Vampire Weekend: Quando África chegou ao indie
· 29 Jan 2018 · 17:54 ·
Estávamos em 2008, as discussões em torno de "apropriação cultural" ainda não tinham sido amplificadas por um bando de palermas nas redes sociais e tudo o que era blogue ou website de música estava doido com isto. Falamos de Vampire Weekend, o excelente álbum de estreia da banda com o mesmo nome. Mas até nem estávamos em 2008; estávamos no final de 2007, e já o álbum tinha chegado ao saudoso Rapidshare e aos ouvidos de quem estivesse atento ou circulasse pelo /mu/, no tempo em que o 4chan ainda não estava (muito) pejado de cabrões neo-nazis...

No espaço de apenas um ano, os Vampire Weekend cresceram e rebentaram com uma bolha indie sempre predisposta a encontrar a sua próxima salvação. A música era, claro está, a principal culpada. Porque, mesmo que o quarteto nunca tenha deixado de ser um grupo de betos burgueses em escolas ricaças, conseguiram fazer disso algo fixe - como os Strokes, no início da década, ou a new wave dos anos 80. Porque traziam algo novo que ainda não tinha chegado ao indie rock, e que até então tinha o seu expoente máximo no Graceland de Paul Simon: uma distinta influência dos sons de África.



Vampire Weekend foi o primeiro passo para que surgissem, nos anos subsequentes, artistas como os Tune-Yards ou os Fool's Gold. Foi a porta de entrada de muita gente para a música que se fazia em África, longe do mainstream, e que transformou depois os Konono Nº1 em estrelas subterrâneas ou popularizou blogues como o Awesome Tapes From Africa. E foi, acima de tudo, um grande álbum, repleto de canções literatas e gostosas, de referências e autorreferências, de e para fãs tanto de T.S. Eliot como de Lil Jon. Mesmo quem não as percebeu não deixou de achar piada, imensa piada, a uma das mais bonitas frases que o indie nos deu após a virada do milénio: Who gives a fuck about an Oxford comma?

Se 2008 foi o início da falência do indie (2007 deu-nos, ora contem lá, discos dos LCD Soundsystem, Arctic Monkeys, Klaxons, Arcade Fire, The National...) foi também o ano em que começámos, empurrados por bandas que faziam as coisas de forma menos anglocêntrica, a percorrer outros caminhos. E parte da culpa é dos Vampire Weekend, de "Oxford Comma", de "Cape Cod Kwassa Kwassa", de "A-Punk", hoje temas mais ou menos clássicos - ainda que a melhor canção de sempre dos norte-americanos seja "Diplomat's Son", hoje e sempre. Numa era em que se começava a descobrir o potencial imenso da Internet para sacar música de todos os quadrantes do planeta, da mais popular à mais obscura, os Vampire Weekend deram o mote para todo o jovem melómano digno desse nome.
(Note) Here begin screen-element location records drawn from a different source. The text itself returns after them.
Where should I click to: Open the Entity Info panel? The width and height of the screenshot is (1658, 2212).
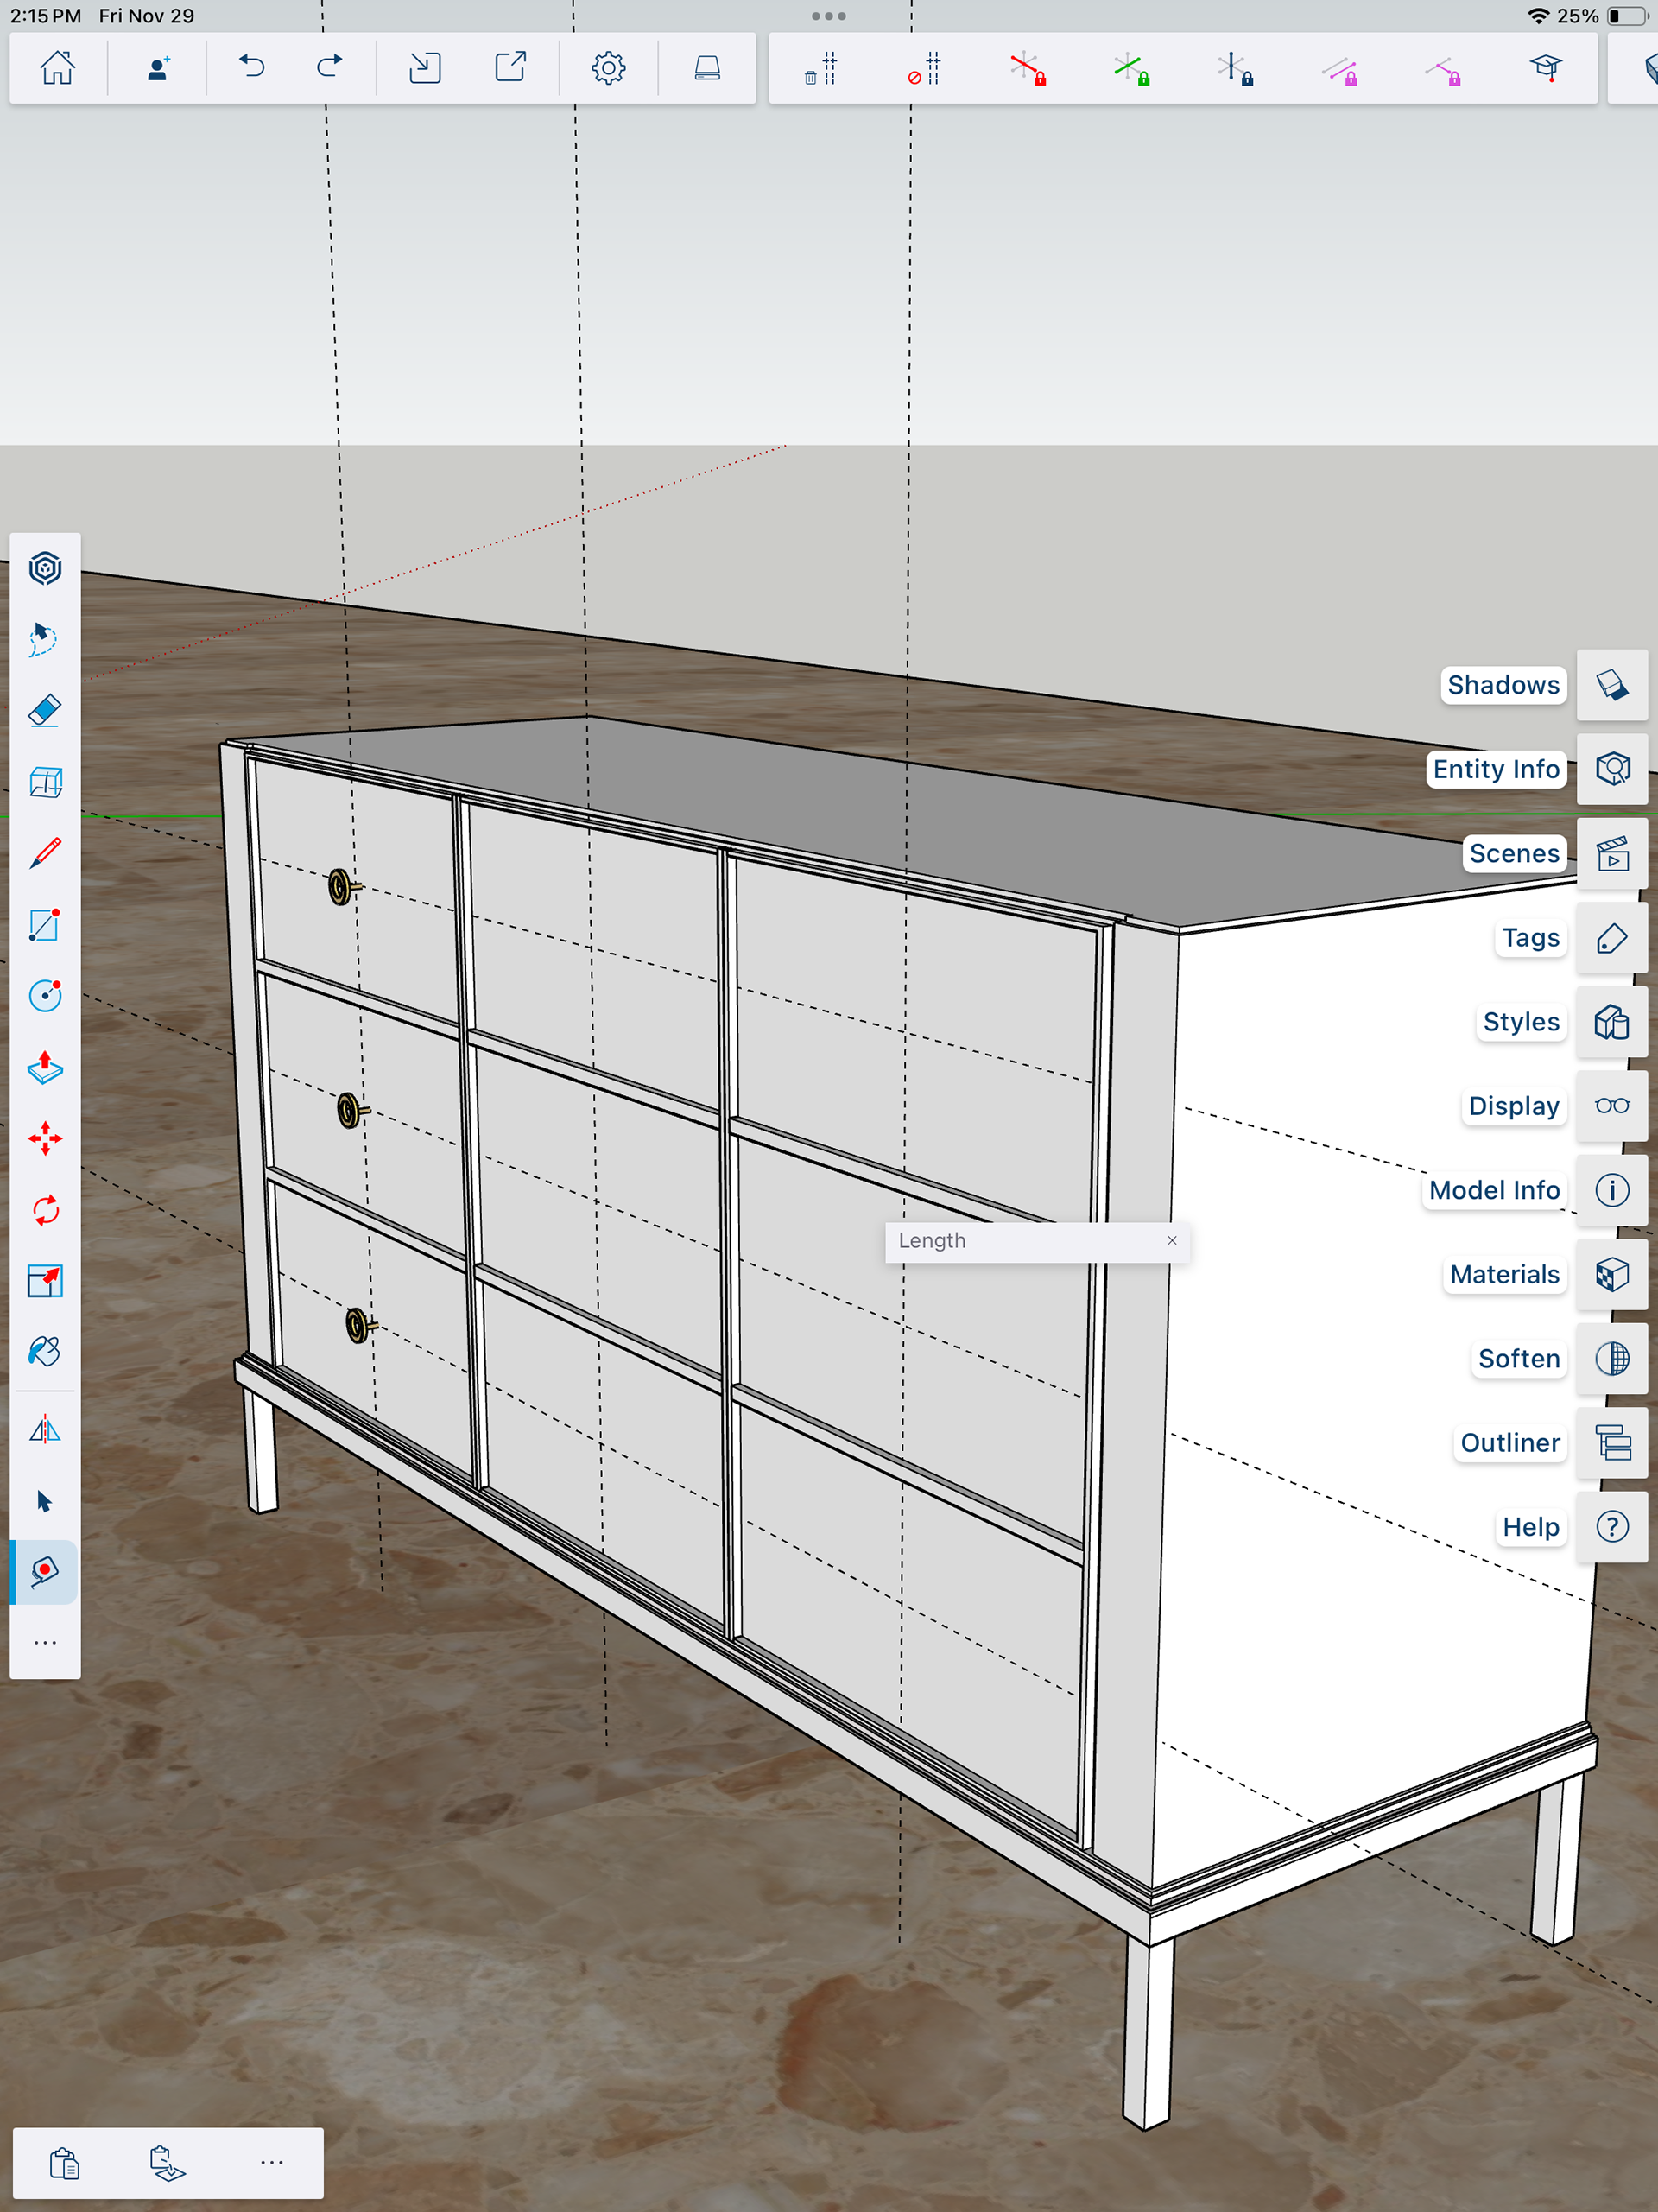tap(1495, 769)
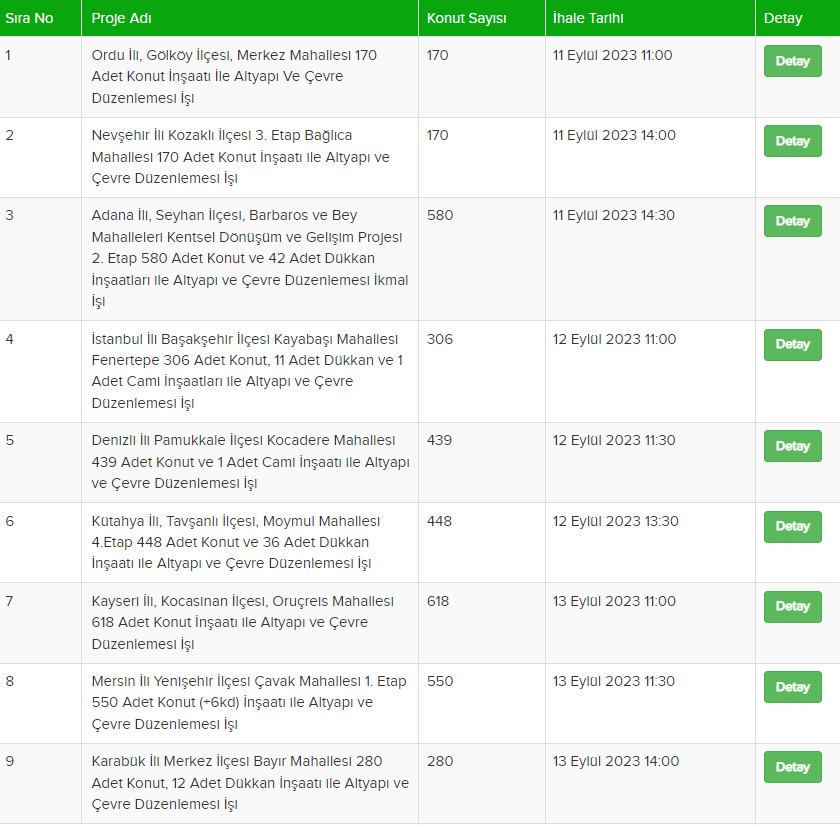Open Detay for Kayseri Kocasinan project

pyautogui.click(x=792, y=606)
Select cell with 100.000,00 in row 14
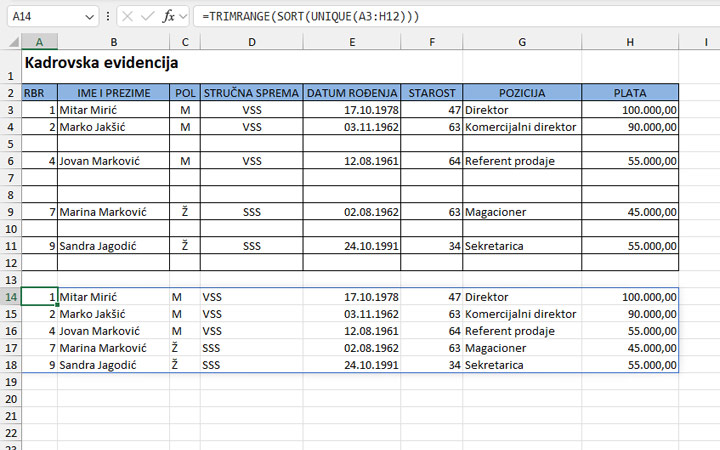The image size is (720, 450). (630, 297)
Ensinaram que o pop/rock existia, sim, mas também ensinaram que se podia ser punk em Soweto, que se podiam ouvir discos de Madagáscar no CBGB's, que há dúzias de guitarristas africanos tão bons quanto Jimi Hendrix e que o techno nasceu algures no Burundi. Ensinaram - abrindo as fronteiras e apontando o caminho até à fonte, não apenas pilhando e fechando a fronteira - que havia muito por descobrir. Vampire Weekend foi a sua lição; quatro putos betos, mas não de raízes WASP, a aproximar-nos todos mais um bocadinho. Não é maravilhoso quando isso acontece?